■ **DIRECTIONS FOR THIS TASK**: Of the entries below, restate word for word only the section that runs from the line with "Task: Click the Paste URL green plus icon" to the line with "You are a computer-use", counting both ends.

■ **INPUT**:
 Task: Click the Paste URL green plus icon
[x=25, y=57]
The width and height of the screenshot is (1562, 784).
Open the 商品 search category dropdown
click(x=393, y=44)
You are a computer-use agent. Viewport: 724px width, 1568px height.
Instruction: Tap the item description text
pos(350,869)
* * *
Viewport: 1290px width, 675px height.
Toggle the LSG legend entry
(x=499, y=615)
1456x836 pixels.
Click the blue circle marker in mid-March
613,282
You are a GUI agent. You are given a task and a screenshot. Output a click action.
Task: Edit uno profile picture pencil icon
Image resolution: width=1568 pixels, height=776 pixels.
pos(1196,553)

■ **RESULT**:
 Task: Click the Paste URL green plus icon
[x=25, y=57]
The width and height of the screenshot is (1562, 784).
Open the 商品 search category dropdown
click(x=393, y=44)
You are a computer-use agent. Viewport: 724px width, 1568px height.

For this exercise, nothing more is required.